**Activity**
Your answer must consist solely of the lines from the one containing "Screen dimensions: 1200x993" through the last line of the records below, reproduced exactly, with all pictures omitted.

**Records to process**
-------

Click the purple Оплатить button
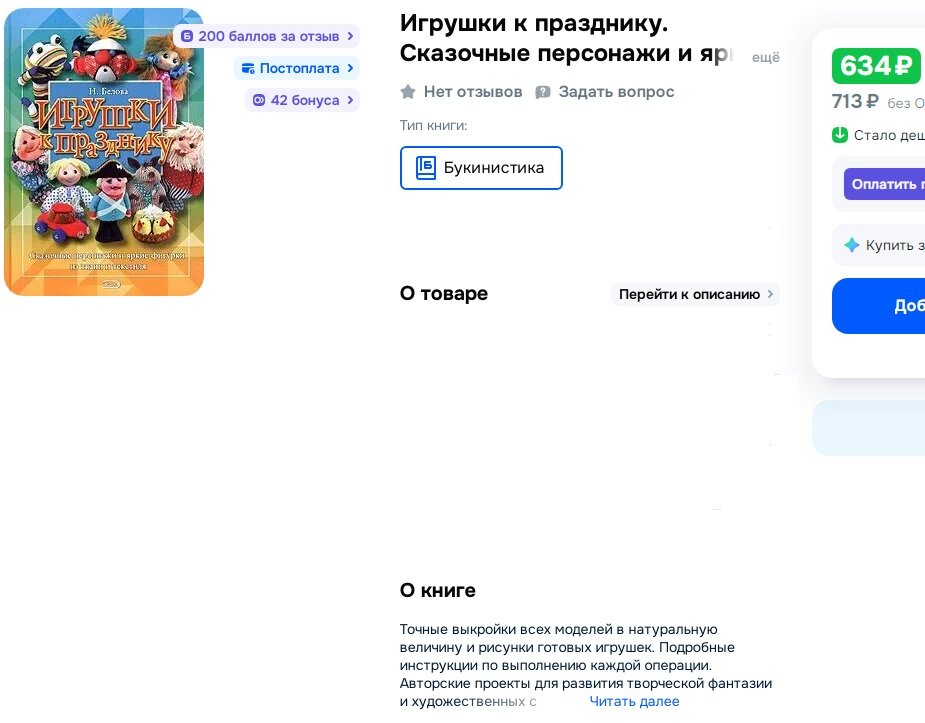The width and height of the screenshot is (925, 723). click(x=884, y=184)
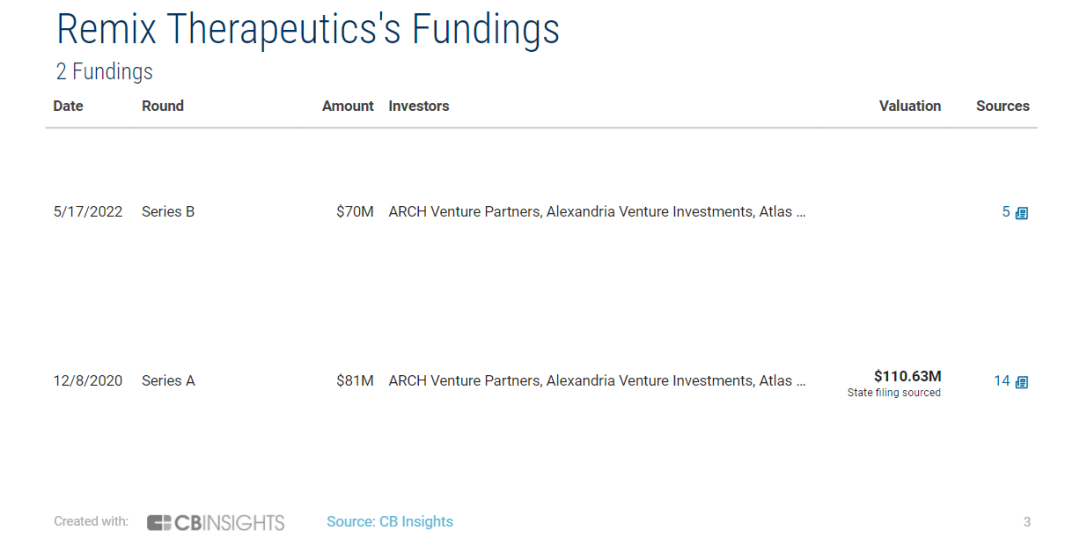
Task: Click the Series A sources document icon
Action: tap(1022, 382)
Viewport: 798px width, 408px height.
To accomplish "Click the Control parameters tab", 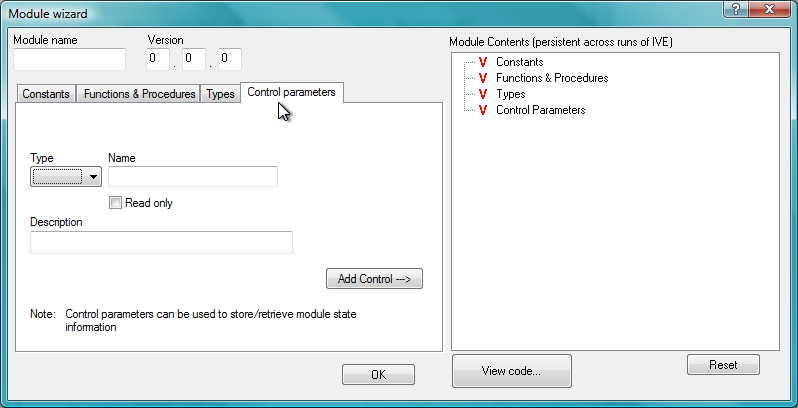I will pyautogui.click(x=292, y=92).
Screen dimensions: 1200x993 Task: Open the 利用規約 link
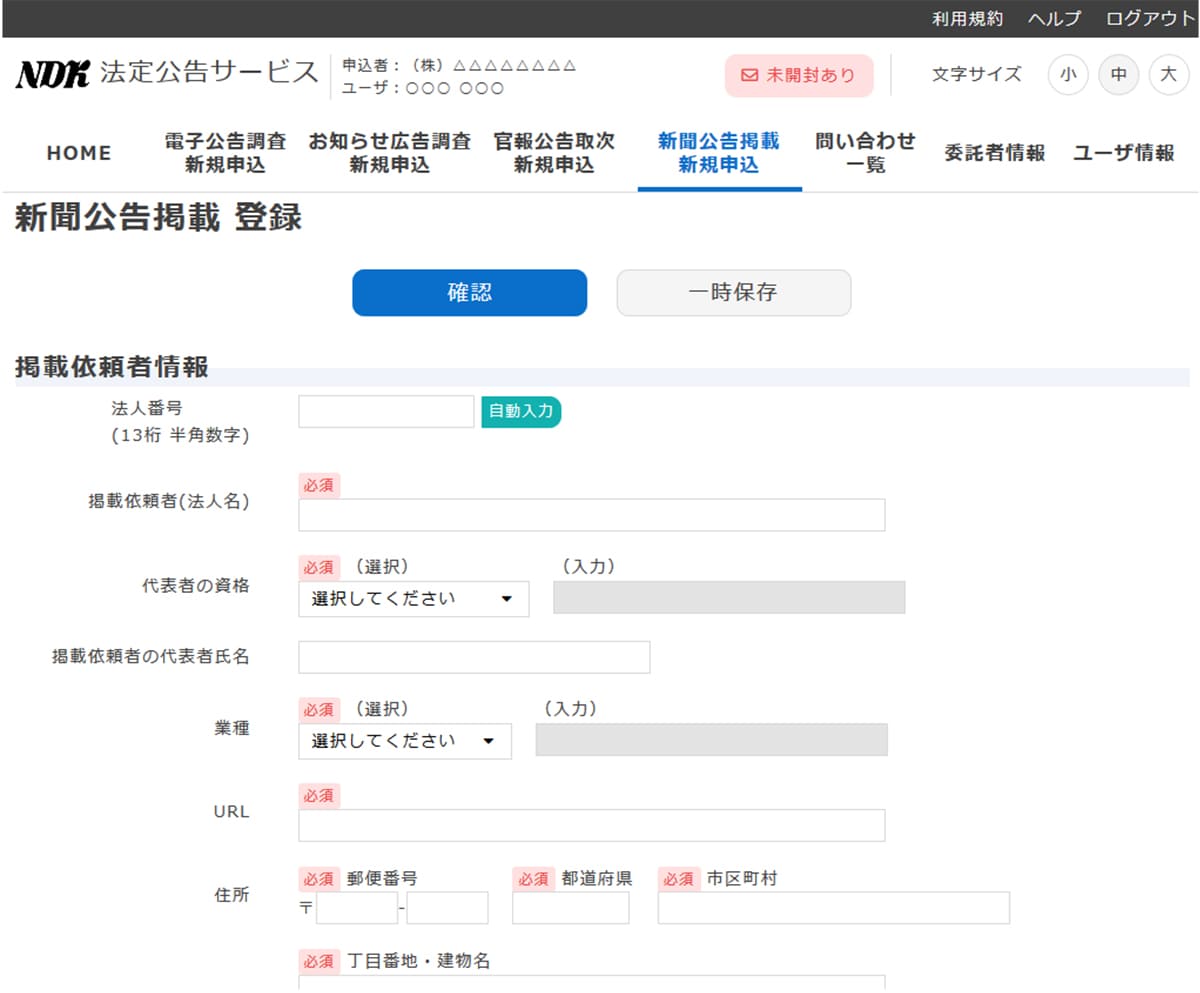click(967, 19)
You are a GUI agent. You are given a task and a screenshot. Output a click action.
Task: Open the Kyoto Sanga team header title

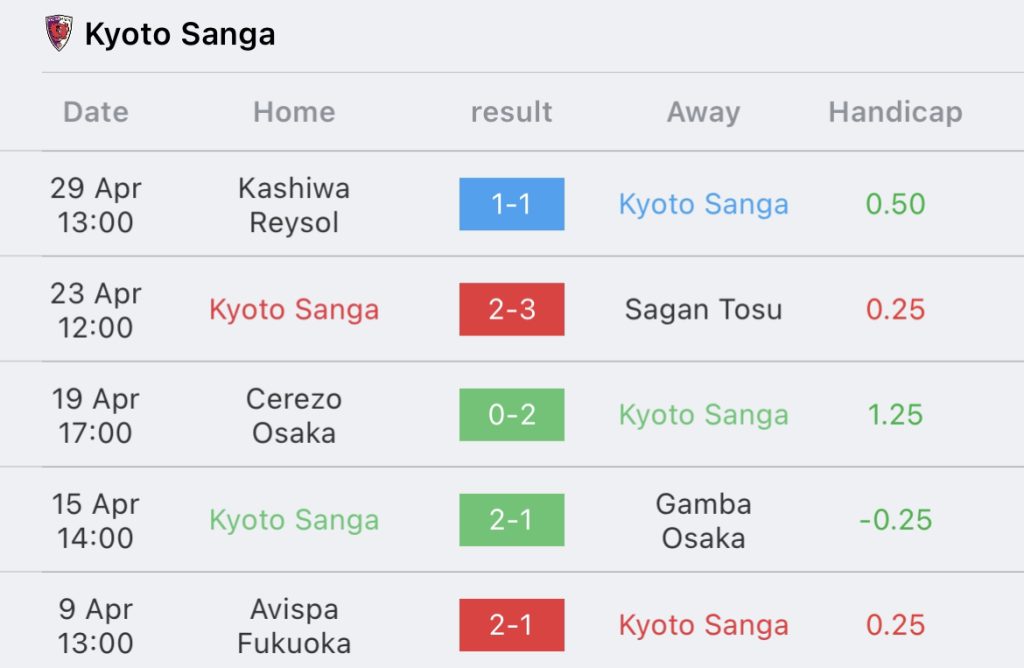(180, 34)
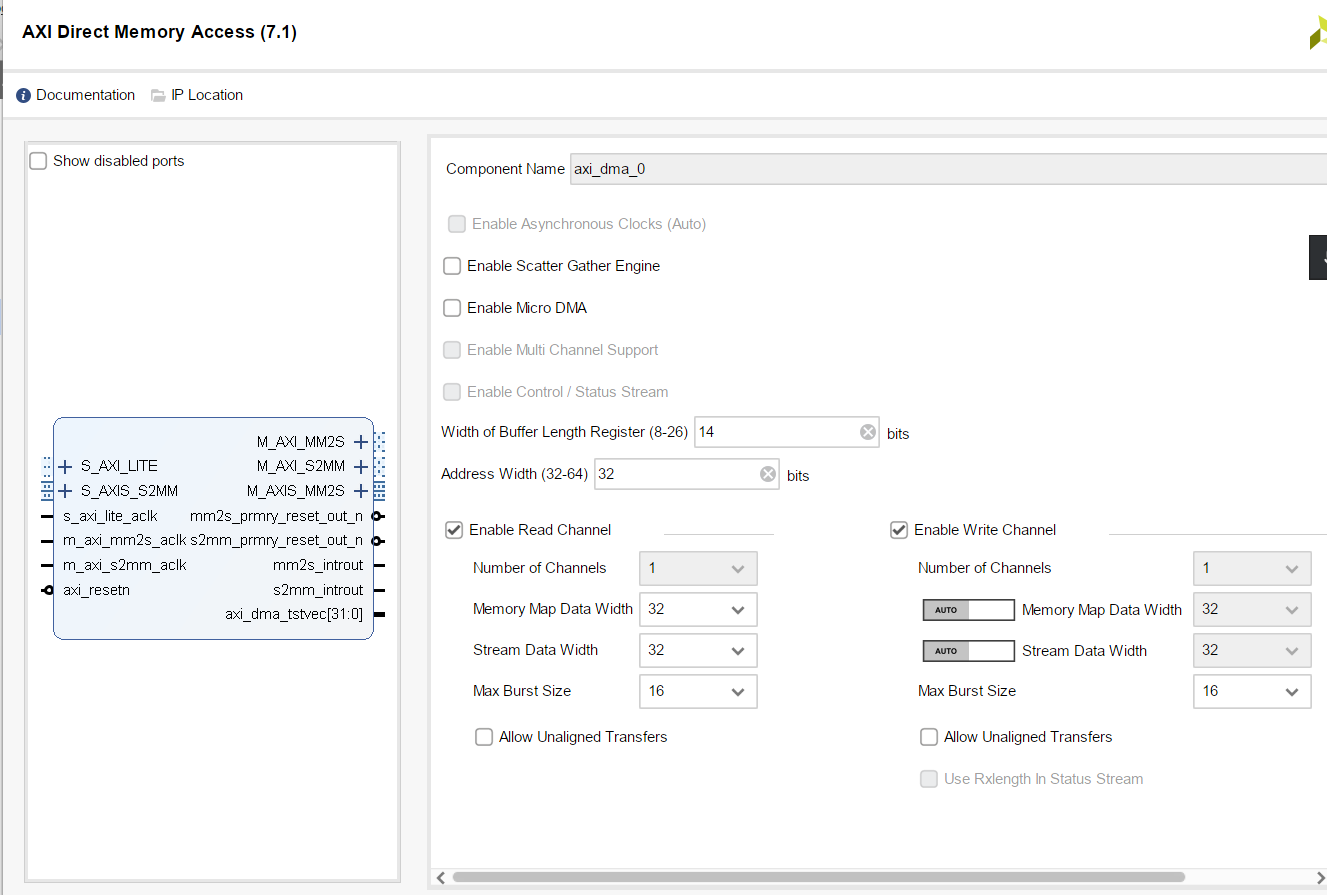Toggle AUTO switch for Memory Map Data Width
Viewport: 1327px width, 895px height.
pyautogui.click(x=967, y=610)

-------

**Written answer**
Screen dimensions: 1200x993 Task: Open the 利用規約 link
click(967, 19)
You are a GUI agent. You are given a task and a screenshot. Output a click action.
Task: Open the Kyoto Sanga team header title

(180, 34)
Toggle AUTO switch for Memory Map Data Width
Viewport: 1327px width, 895px height.
pyautogui.click(x=967, y=610)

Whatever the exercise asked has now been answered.